**Your tasks**
1. In the Replace Words problem statement, swap "shortest" for "longest" and give the passage again, starting at "Given a dictionary" and ending at "the shortest length.".
2. Extend the Replace Words problem statement, picking up after its last line.

**Extracted text**

Replace Words

Replace Words - Problem

In English, we have a concept called root, which can be followed by some other word to form another longer word - let's call this word derivative. For example, when the root "help" is followed by the word "ful", we can form a derivative "helpful".

Given a dictionary consisting of many roots and a sentence consisting of words separated by spaces, replace all the derivatives in the sentence with the root forming it. If a derivative can be replaced by more than one root, replace it with the root that has the shortest length.

Return the sentence after the replacement.

Input & Output

Example 1 — Basic Root Replacement

$ Input: dictionary = ["cat","bat","rat"], sentence = "the cattle was rattled by the battery"

› Output: "the cat was rat by the bat"

**Records**
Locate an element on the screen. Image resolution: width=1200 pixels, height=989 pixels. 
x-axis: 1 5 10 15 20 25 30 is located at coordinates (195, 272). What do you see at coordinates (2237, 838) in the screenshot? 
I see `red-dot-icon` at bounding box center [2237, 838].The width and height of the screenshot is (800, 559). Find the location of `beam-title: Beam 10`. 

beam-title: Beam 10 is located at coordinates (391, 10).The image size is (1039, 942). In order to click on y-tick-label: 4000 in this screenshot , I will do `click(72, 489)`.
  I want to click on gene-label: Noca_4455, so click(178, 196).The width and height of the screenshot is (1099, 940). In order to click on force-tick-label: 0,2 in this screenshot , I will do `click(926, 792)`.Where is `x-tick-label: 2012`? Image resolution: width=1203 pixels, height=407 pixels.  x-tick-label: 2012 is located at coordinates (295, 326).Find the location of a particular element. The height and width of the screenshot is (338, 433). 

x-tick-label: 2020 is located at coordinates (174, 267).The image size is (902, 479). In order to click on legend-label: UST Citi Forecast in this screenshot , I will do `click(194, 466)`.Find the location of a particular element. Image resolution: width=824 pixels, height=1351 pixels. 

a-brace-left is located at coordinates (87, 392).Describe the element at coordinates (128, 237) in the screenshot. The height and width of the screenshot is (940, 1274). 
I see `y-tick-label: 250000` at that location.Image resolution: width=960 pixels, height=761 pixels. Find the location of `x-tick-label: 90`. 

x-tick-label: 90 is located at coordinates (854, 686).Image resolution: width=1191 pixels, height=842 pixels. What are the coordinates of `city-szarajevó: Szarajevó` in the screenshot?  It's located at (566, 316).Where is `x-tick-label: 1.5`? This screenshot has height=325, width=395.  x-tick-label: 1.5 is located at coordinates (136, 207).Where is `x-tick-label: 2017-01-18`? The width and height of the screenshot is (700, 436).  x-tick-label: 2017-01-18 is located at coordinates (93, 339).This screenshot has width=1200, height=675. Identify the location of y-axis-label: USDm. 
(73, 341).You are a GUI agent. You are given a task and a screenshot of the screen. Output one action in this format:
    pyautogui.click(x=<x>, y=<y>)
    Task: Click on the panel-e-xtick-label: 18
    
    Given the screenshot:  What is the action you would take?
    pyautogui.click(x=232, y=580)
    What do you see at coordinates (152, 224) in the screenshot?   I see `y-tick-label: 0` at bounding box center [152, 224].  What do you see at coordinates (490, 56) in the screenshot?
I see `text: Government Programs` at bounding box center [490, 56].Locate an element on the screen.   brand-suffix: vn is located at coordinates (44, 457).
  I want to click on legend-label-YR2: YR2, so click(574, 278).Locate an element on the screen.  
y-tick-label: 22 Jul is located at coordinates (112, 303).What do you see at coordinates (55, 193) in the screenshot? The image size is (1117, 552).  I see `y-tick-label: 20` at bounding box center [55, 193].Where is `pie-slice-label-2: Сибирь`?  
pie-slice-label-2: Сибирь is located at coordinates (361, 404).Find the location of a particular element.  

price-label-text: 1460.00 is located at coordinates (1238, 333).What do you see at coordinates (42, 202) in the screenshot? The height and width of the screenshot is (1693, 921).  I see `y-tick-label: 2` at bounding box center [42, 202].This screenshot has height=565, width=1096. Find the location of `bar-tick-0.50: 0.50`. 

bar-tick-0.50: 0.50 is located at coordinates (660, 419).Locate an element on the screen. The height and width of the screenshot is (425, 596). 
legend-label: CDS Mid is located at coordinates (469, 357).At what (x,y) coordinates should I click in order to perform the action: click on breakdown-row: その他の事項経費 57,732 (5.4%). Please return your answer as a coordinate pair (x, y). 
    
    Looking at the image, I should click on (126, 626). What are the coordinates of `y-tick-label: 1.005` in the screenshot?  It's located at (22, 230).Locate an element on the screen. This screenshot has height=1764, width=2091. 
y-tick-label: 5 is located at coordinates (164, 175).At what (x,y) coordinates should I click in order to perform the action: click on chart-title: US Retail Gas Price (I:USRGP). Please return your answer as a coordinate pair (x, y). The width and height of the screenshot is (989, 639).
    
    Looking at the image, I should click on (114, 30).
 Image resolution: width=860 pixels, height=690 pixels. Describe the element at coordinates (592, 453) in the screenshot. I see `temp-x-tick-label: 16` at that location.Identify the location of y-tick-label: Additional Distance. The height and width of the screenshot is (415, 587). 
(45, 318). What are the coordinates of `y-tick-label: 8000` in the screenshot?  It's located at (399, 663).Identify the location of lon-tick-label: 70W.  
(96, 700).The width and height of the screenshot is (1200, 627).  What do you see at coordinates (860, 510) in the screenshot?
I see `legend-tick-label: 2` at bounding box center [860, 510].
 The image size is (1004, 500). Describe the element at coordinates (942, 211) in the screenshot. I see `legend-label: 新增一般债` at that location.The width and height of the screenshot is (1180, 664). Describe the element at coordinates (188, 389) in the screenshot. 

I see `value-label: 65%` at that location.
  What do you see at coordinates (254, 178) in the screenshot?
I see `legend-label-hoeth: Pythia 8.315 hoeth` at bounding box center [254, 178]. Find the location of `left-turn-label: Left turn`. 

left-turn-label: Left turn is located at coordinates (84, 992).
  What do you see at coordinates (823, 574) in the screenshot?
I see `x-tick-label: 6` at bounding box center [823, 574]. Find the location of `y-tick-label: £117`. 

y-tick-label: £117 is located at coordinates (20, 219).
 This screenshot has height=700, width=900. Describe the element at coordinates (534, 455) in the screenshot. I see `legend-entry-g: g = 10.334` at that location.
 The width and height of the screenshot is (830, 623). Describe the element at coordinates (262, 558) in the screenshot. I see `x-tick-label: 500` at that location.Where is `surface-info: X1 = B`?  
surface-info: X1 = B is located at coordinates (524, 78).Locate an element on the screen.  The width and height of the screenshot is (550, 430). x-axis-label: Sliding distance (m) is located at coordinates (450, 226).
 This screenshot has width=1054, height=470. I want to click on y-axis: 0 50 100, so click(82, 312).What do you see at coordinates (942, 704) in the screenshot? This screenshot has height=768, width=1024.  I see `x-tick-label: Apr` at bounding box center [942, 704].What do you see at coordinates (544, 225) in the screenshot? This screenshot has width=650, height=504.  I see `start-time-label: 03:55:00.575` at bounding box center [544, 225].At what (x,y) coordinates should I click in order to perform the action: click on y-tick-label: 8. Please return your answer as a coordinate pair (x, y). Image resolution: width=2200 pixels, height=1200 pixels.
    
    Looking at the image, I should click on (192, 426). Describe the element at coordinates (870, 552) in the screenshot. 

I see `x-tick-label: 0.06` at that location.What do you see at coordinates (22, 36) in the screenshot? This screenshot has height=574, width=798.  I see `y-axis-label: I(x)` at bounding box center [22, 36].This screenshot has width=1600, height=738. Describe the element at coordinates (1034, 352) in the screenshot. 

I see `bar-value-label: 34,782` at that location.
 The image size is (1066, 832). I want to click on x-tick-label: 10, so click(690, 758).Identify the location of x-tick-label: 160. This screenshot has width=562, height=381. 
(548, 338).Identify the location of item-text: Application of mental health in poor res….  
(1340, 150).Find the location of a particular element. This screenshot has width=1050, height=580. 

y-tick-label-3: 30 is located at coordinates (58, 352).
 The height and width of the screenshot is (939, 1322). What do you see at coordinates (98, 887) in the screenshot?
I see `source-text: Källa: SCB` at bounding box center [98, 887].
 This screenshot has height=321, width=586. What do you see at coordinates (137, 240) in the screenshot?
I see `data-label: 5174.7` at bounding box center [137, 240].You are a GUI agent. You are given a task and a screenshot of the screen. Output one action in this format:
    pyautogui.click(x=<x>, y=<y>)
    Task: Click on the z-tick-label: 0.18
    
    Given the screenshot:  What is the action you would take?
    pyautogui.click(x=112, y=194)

**Answer set**
1.
Given a dictionary consisting of many roots and a sentence consisting of words separated by spaces, replace all the derivatives in the sentence with the root forming it. If a derivative can be replaced by more than one root, replace it with the root that has the longest length.

2.
💡 Note: "cattle" has prefix "cat", "rattled" has prefix "rat", "battery" has prefix "bat"

Example 2 — Shortest Root Priority

$ Input: dictionary = ["a","aa","aaa"], sentence = "aadsfasf absbs bbab cadsfafs"

› Output: "a a bbab cadsfafs"

💡 Note: "aadsfasf" and "absbs" both match "a" (shortest root), other words have no matching roots

Example 3 — No Matching Roots

$ Input: dictionary = ["catt","cat","bat","rat"], sentence = "the cattle was rattled by the battery"

› Output: "the cat was rat by the bat"

💡 Note: Even with "catt" in dictionary, "cat" is chosen as it's shorter and still matches "cattle"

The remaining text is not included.